*Problem to work on*. When you find the word "computer" in a line of the entries, please copy the whole line.

Saved data entries:
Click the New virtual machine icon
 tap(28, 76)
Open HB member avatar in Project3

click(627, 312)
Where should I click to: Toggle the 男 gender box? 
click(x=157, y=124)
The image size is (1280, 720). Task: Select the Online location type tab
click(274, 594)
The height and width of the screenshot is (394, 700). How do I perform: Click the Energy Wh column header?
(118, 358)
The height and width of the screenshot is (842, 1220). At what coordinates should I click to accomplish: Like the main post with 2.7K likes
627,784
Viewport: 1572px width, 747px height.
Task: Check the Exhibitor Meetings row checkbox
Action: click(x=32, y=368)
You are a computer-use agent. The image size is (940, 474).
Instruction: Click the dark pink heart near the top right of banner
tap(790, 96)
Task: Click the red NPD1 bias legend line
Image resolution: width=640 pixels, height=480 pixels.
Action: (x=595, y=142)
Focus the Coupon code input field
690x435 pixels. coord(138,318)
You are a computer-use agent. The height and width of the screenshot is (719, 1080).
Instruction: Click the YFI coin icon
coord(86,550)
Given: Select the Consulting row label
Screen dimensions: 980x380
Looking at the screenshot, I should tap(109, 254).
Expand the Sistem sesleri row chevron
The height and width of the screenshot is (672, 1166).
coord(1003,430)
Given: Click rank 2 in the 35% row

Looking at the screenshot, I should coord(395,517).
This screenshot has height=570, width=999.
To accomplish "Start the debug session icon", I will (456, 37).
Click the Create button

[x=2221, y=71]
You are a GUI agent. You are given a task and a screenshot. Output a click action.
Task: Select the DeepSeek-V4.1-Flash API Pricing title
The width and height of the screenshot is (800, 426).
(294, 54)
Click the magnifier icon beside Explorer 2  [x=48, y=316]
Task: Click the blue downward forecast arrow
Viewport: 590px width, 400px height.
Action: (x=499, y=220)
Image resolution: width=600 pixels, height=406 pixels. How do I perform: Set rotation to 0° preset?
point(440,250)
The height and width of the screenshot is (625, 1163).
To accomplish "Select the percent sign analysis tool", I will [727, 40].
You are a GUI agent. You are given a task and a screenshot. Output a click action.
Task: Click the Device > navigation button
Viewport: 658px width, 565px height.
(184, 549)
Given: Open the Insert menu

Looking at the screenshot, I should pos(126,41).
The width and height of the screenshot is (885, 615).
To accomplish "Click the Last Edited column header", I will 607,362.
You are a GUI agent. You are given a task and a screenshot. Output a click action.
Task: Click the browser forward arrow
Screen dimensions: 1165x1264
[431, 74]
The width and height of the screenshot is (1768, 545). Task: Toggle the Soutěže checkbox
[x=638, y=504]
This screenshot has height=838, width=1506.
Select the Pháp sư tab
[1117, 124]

*Solution to this exercise*.
You are a computer-use agent. The image size is (940, 474).
You are a computer-use agent. The height and width of the screenshot is (719, 1080).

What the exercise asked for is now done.